無分流打鍼の資料と動画を読み返していました。
これまで、解剖学、経絡、中医学を学んできましたが、どれもしっくりしませんでした。
部分的であり全体を見ず、さらに部分を細分化しての道具や技術の選択に違和感があったのです。
それらが意識的な選択なのか、無意識的な選択なのかを考えるなか中で、結局のところは自分自身のあり方なのだろうと思うようになりました。
自分にとっての東洋医学は扶正去邪ではなく邪正一如の考えであったのに、全体を見渡すと排他的な思想に考えを落としがちなのです。
そんなことを考えていたら、不思議な縁がありました。
友人の紹介で高野山のお坊さんに出会ったのです。
そのお坊さんから教えていただいたことは「烏が青いと信じている宗派もいれば、赤いと信じる宗派もある」と言うのです。
そして「それを信じるのは縦の教えだから仕方ない」と。
日常で目にする他人への口撃、政治的なニュース、互いの主義主張に対して同調してしまう理由は個々にあるにせよ、人々はなぜ穏やかにいられないのか。
そしてなぜ閉鎖的な考えに及ぶのか。
それは、自分が信じているものを縦でみてしまうから。
私は物事は俯瞰してみる方が良いと思うのですが、何よりも日本人にとっての生命観について振り返るべきかもしれません。

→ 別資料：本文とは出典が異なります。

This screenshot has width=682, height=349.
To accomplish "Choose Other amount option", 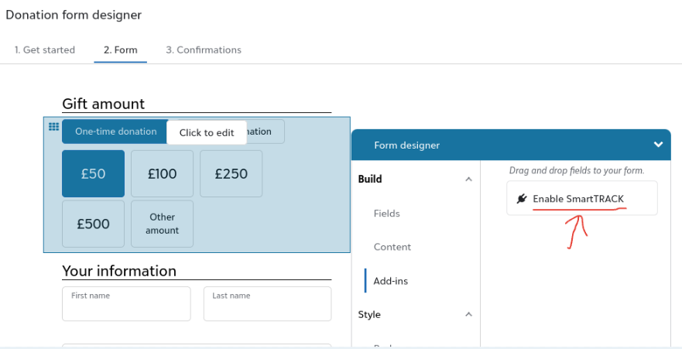I will (x=162, y=224).
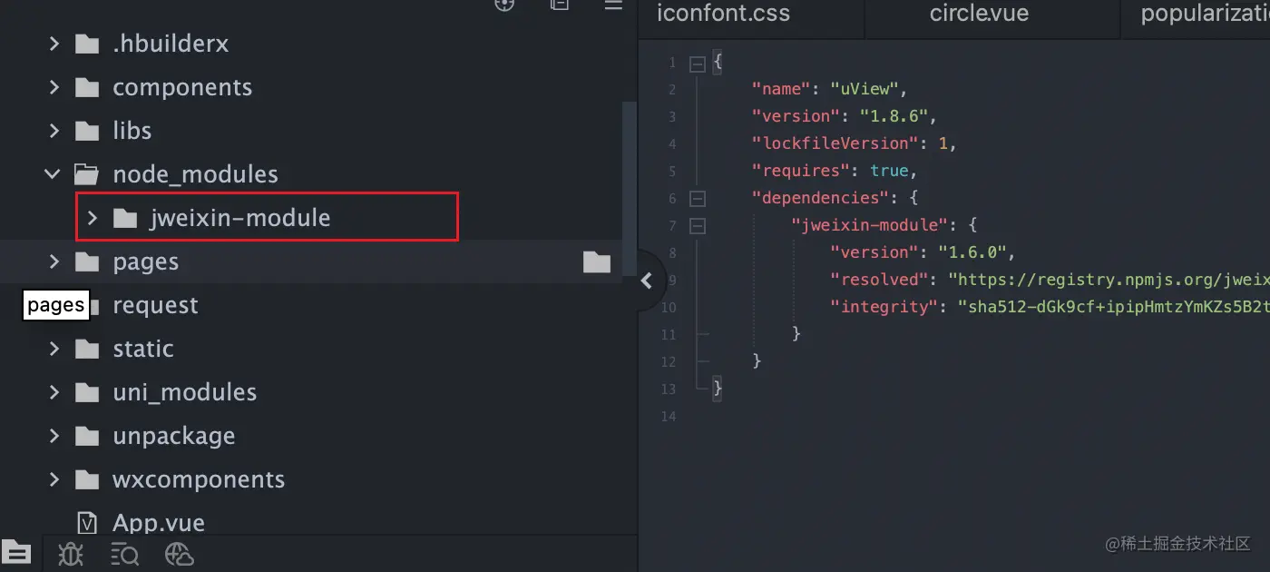Viewport: 1270px width, 572px height.
Task: Toggle the fold box on line 1
Action: point(697,64)
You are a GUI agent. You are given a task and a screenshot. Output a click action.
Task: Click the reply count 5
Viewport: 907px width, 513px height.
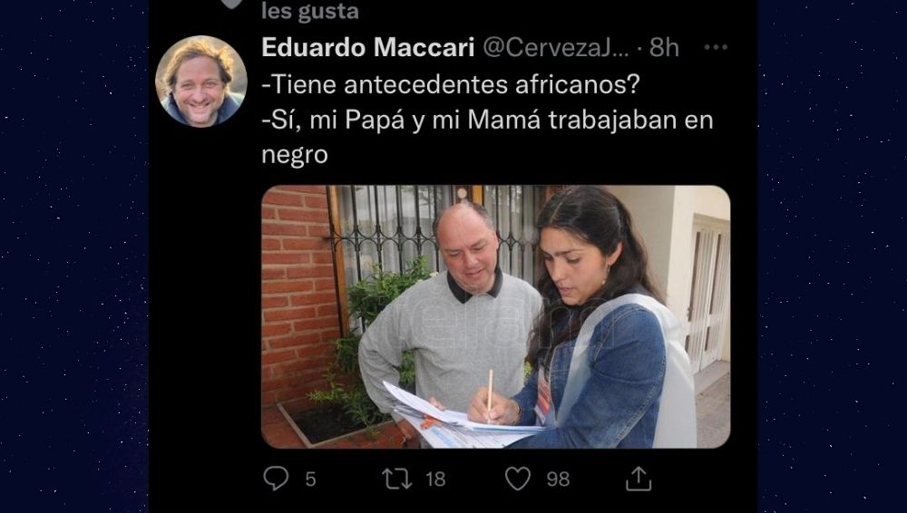tap(310, 479)
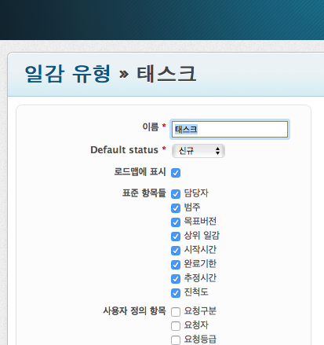This screenshot has height=345, width=324.
Task: Click the 이름 name input field
Action: pos(230,129)
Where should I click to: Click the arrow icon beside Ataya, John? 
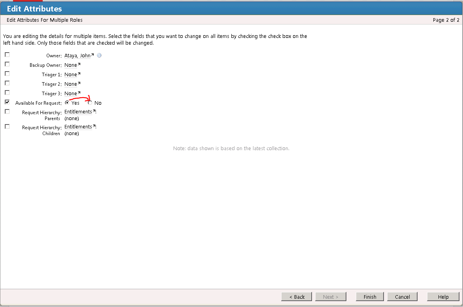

そもそも約一万年続いた縄文時代と弥生時代は何が異なるのか。
そんなこと考えたことも無かったのですが、無分流打鍼継承会の齋藤先生とのやり取りの中で日本伝統医学の根幹について教えていただきました。
日本人にとっての医とは何か。
この部分がとても大切な気がするのです。
以前、医師の稲葉俊郎さんの対談を聞きに行った際、「アーユルベーダはインド医学、中医学は中国だけど、日本医学はない」と言う話を聞きました。
しかし、このように続きます。
「ただ私は芸道が日本医学だと思うんです」と。
その話がとても印象的だったのですが、日本人にとっての医とは、華道、茶道、香道であったり、能楽であり、姿勢をさすのだろうと。
そして、その中心は肚なのだと思いました。
重要なのでもう一度書いておきますが、肚だと思うのです。
ここからはこじつけですが、仮に縄文時代に太鼓を叩き、大地を踏みしめて踊り、火で神々への祈りを捧げる。
これが日本人にとっての生命観における医になのかもしれません。
鍼と灸という道具を扱う者の思想や哲学は少なからず影響するものです。
私達は日本人であり、根幹にあるものは生命観や自然観だと思うのです。
ですから目に見える文字や価値観で優劣をつけるのではなく、その考えから離れることでより良い形での東洋医学になるのではないでしょうか。
ツボ、経絡、臓腑が、理屈が病気を治すのではなく、生き方がとても大事なように思います。